Ysearch: 9 samples are captured by my Np definition CHFXB. Only 2 are from Poland. Only 2 of the 13 Polish Project Np joined Ysearch (one Poland and one Lithuania). SBP is poor for Np at Ysearch because there are 6 samples at the step 2 cutoff, none from Poland. In addition, 2 “Central European” modals fall at step 2 (37 markers used), emphasizing how hard it is to separate Np. A simple explanation for these Ysearch results is that there are 1 or more other clades concentrated outside Poland, which might be L1029- or L1029+.
At the top of this topic, I reported “more than 90% of N type” (M458+ L260-) are L1029+. Since L1029- are concentrated in Poland, it may actually be more than 95% worldwide. However, there is a reasonable possibility of one or more small clades showing up L1029- from outside Poland when more samples are tested.
Age of Np: It is too soon to estimate the age (
TMRCA) of L1029, and age based on STR variation is uncertain because of known
caveats. However, L1029 is probably not much younger than N type because L1029 includes almost all of N type. N type is surely older than 2,000 years. Indeed, variation of L1029 STRs is looking similar to N type variation. The L1029- node is necessarily the same or older than the L1029 node, so Np has an old node. However, the age of the node is almost always older than the age of the clade (TMRCA). Np seems very young, as evidenced by the unique 460=10 value discussed above. On the other hand, other markers have significant variation within Np; that may mean Np is not so young; or, that may mean Np is composed of 2 or more clades, each of which is young.

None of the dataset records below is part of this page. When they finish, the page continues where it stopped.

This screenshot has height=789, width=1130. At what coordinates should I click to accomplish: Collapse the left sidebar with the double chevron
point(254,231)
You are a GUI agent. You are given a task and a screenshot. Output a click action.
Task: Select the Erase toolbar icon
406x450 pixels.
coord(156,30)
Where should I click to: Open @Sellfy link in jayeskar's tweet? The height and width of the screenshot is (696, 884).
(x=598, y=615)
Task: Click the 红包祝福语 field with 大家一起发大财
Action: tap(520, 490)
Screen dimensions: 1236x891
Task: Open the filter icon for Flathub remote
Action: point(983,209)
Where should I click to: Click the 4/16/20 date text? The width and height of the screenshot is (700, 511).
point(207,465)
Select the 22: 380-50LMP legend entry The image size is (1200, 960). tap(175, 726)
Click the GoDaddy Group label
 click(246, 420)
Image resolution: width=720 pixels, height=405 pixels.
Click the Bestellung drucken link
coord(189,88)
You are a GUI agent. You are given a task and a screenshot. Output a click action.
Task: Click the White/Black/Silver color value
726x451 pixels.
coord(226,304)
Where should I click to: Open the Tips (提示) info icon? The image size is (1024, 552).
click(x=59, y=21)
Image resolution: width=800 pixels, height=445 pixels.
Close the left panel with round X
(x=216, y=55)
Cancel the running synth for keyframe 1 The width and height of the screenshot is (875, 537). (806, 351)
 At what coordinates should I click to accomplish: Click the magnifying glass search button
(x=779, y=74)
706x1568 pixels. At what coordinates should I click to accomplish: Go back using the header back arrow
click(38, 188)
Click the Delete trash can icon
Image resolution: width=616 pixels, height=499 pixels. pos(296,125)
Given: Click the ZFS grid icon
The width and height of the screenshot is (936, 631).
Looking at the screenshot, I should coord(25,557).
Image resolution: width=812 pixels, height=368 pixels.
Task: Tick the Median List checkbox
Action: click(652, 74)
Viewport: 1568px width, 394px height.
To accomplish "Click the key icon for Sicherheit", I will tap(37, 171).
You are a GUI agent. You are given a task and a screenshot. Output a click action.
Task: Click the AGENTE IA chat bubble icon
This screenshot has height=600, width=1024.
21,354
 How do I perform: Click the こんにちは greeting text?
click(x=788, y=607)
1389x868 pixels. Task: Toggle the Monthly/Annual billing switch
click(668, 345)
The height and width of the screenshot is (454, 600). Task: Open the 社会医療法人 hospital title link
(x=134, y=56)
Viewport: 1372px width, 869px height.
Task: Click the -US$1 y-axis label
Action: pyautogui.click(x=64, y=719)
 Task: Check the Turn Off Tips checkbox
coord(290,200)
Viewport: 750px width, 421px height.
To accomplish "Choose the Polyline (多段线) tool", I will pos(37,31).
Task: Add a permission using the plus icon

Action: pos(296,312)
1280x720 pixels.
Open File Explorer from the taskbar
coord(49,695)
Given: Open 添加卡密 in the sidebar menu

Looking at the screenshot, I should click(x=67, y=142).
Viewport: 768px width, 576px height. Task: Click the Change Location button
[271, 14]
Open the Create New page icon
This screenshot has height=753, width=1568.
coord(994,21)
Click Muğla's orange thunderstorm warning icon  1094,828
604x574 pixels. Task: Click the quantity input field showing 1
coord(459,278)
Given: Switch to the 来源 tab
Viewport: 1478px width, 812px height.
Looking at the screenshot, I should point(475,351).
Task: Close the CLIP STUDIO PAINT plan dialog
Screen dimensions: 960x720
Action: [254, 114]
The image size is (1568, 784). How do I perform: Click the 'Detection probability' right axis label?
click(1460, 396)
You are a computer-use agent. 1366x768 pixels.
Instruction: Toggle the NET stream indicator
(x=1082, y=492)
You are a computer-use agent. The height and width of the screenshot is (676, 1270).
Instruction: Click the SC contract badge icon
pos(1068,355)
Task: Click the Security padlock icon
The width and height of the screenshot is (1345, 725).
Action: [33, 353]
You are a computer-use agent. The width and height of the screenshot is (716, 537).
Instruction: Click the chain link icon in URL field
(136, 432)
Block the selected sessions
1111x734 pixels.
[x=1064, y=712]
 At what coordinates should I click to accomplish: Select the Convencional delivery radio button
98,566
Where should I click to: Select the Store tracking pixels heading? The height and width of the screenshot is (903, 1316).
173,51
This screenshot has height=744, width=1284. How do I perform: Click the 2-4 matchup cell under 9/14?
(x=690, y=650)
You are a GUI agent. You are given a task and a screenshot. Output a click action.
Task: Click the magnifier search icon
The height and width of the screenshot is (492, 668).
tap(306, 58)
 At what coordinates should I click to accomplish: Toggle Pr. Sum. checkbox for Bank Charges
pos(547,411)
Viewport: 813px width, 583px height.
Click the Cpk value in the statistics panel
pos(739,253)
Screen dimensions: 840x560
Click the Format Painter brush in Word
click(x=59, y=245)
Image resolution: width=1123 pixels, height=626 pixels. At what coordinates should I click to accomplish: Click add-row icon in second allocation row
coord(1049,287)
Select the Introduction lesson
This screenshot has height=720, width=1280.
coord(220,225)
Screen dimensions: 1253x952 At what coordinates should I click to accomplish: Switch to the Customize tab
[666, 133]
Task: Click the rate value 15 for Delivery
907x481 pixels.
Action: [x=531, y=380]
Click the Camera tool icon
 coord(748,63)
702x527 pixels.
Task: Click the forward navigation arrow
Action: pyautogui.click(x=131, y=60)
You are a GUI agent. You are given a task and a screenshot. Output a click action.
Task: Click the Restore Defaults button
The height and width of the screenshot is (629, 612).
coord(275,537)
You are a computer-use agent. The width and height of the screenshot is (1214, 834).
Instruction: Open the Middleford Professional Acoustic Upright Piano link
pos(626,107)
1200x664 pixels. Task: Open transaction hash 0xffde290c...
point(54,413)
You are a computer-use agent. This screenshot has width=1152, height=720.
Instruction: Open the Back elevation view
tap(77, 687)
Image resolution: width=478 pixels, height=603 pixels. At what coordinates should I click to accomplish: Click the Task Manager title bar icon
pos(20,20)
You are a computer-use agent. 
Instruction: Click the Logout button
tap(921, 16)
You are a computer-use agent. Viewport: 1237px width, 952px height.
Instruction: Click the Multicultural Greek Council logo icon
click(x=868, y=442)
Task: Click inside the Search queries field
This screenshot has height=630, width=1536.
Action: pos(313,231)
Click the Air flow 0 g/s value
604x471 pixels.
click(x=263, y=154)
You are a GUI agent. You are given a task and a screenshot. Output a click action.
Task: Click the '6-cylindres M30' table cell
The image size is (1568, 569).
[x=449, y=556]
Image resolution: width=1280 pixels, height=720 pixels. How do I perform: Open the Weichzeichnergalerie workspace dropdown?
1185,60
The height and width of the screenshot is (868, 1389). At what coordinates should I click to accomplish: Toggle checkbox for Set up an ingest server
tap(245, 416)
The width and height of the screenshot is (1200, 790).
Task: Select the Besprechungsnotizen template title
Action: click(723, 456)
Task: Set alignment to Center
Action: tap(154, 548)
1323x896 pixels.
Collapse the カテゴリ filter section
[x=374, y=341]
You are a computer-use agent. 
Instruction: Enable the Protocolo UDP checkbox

Speculation: Np reminds me of P type (L260 update, next topic). In my 2009 publication, and at this web page, I have speculated that L260 may have a very old node, but the P type ancestor (MRCA) may have lived more recently, perhaps not long before formation of the tribes that led to the Polish nation. It seems to me that M458 is quite old, but not many M458 individuals survived over the millennia, and a few of the M458 survivors were lucky enough to found clades during the population expansion of the last 3 millennia. Perhaps the Np ancestor, with L1029- and 460=10, also lived long ago and left few survivors; most of those few formed what are today very small clades, and one was (or perhaps 2 or more, all with 460=10, were) lucky enough to found the medium sized cluster today apparent as Np. I find it interesting to consider the men who lived 1,000 to 2,000 years ago in the region that is now Poland (and / or maybe in another region from which there was a migration to Poland). Due to the statistics of Y-DNA inheritance, most men do not form clades that last long, and very few men form large clades. Human behavior may perhaps broaden the statistical spread of clade size, allowing rare men to produce relatively larger clades. I speculate that among those proto-Polish men who founded clades that survive today, most were R1a, and many of those were M458, and one or a few of those were Np, and one was P.
My error...the belaruss I was refferring to was for L260 and not L1029. L1029 seems basically Masovian marker.
Masovians.... are they the creation of dark-ages Galidians?
Masovian area ........pliny states ...the guthones lived there. Are guthones the goths?